■ **Given records**
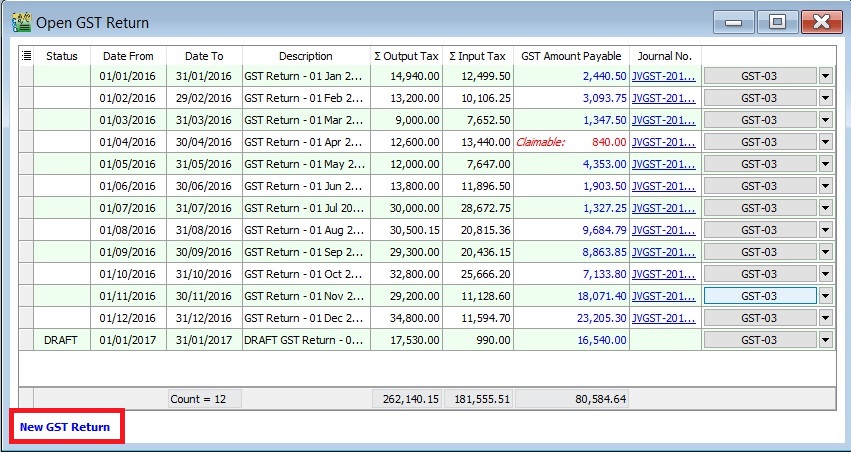851x452 pixels.
Task: Select the DRAFT status cell
Action: (x=62, y=340)
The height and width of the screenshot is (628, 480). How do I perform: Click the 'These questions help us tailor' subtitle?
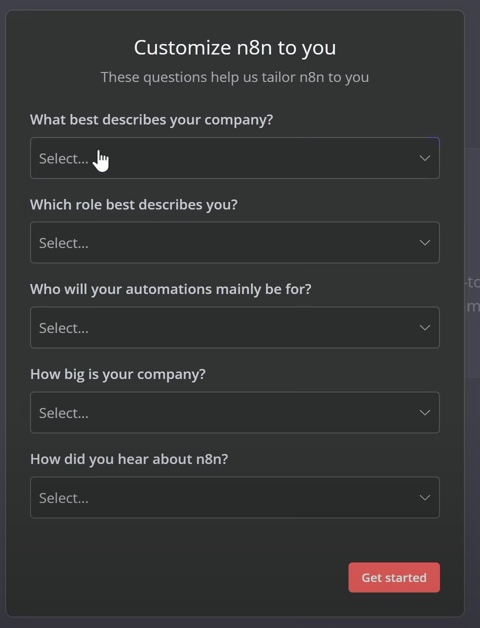click(x=235, y=77)
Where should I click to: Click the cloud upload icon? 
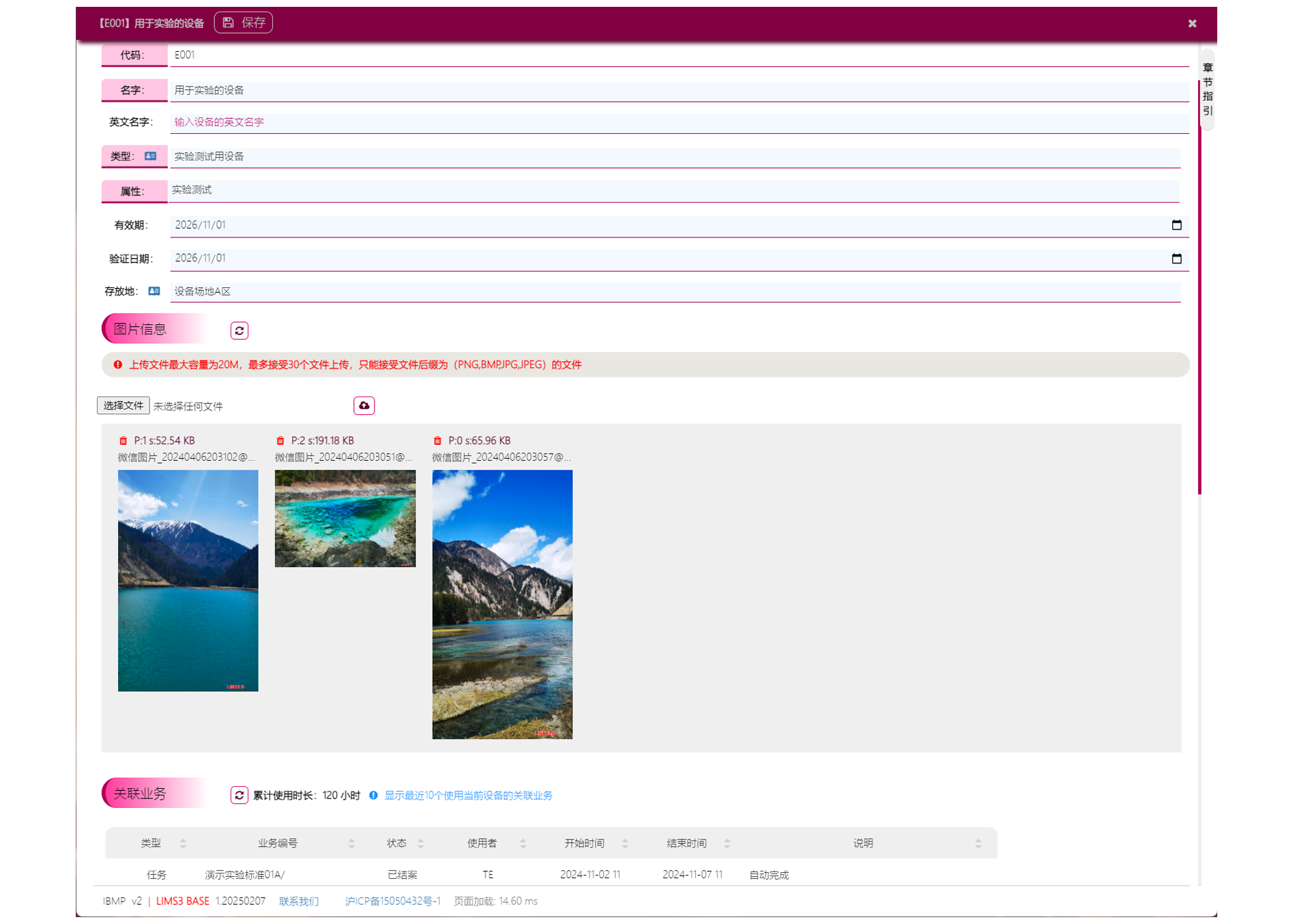[364, 406]
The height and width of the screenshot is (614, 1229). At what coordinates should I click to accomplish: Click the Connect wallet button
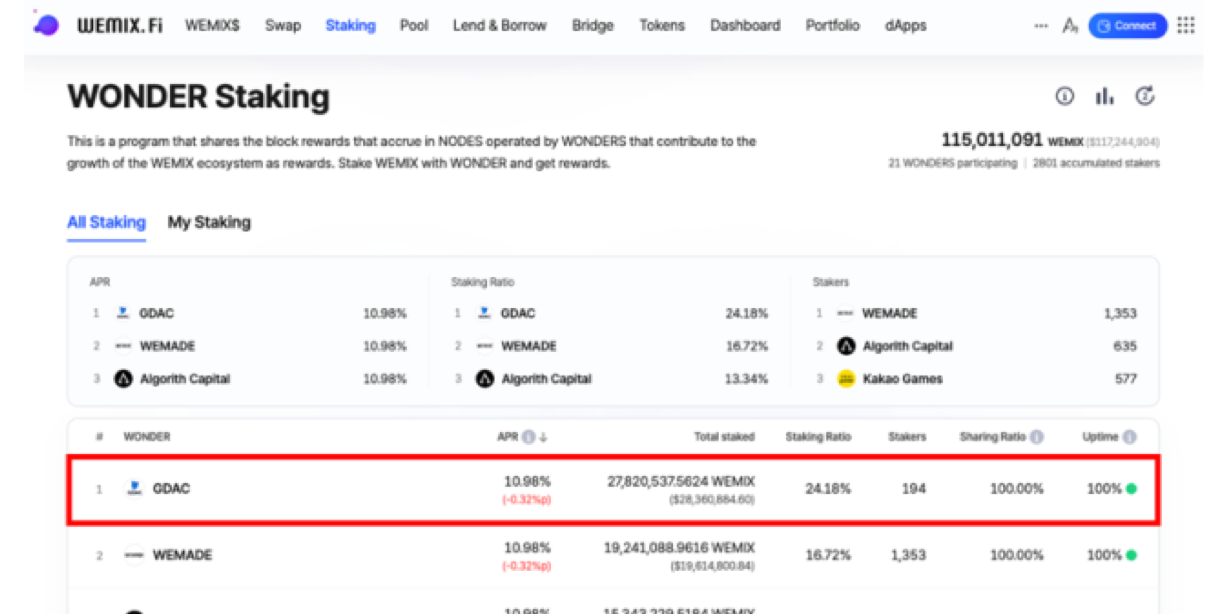click(x=1127, y=26)
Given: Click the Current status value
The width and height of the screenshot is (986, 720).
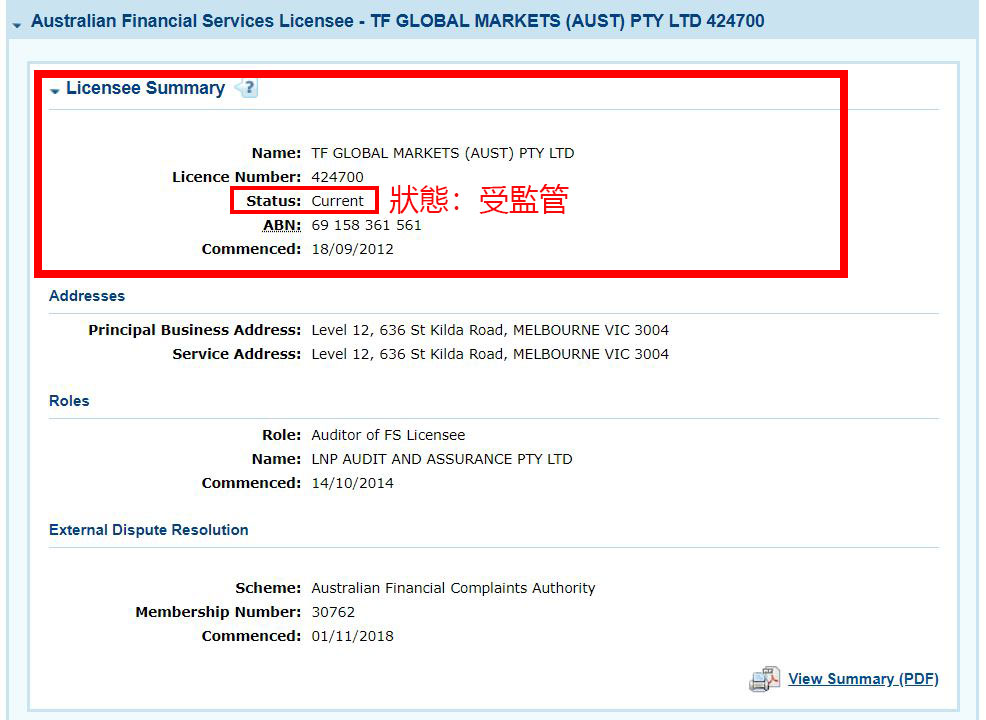Looking at the screenshot, I should pyautogui.click(x=337, y=201).
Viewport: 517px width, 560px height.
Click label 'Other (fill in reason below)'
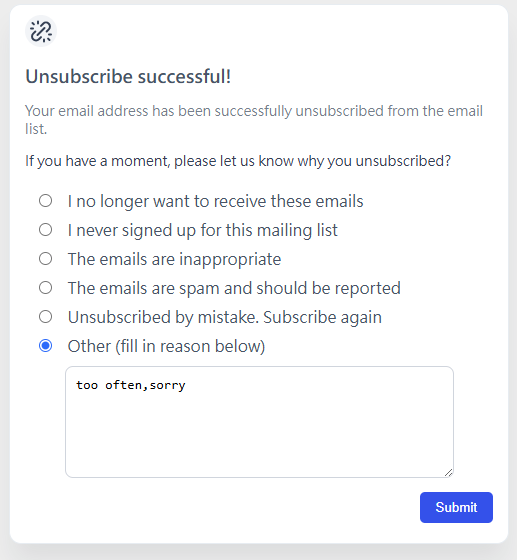tap(166, 346)
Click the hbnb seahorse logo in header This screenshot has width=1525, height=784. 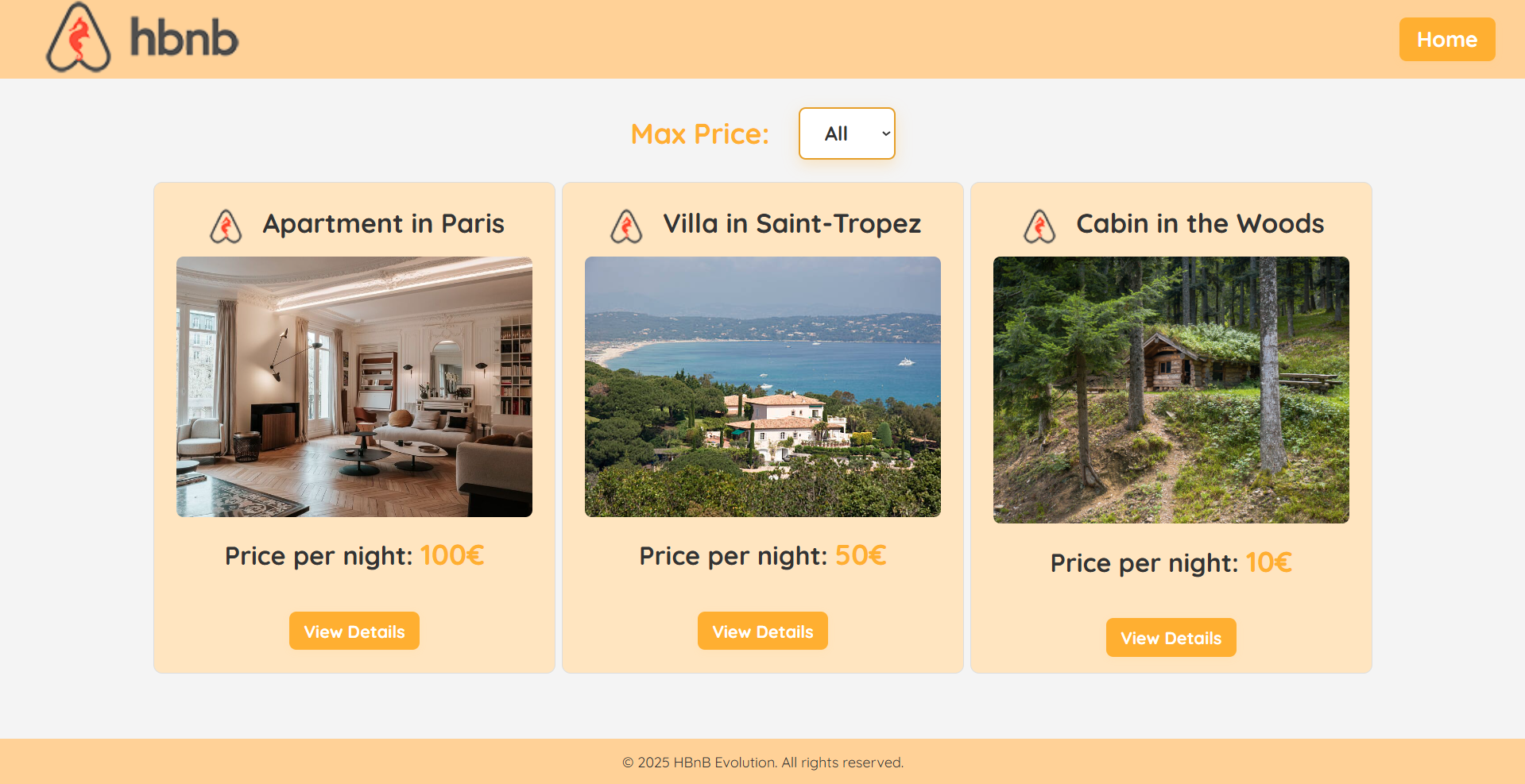click(78, 38)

■ **Task objective**
Your copy should hold only the lines above from the one containing "The height and width of the screenshot is (614, 1229)." through the one containing "Given: Click the Current status value", exactly as written and free of pictures.

■ **Solution to this task**
The height and width of the screenshot is (614, 1229). At what coordinates should I click to accomplish: Click the Connect wallet button
click(x=1127, y=26)
Given: Click the Current status value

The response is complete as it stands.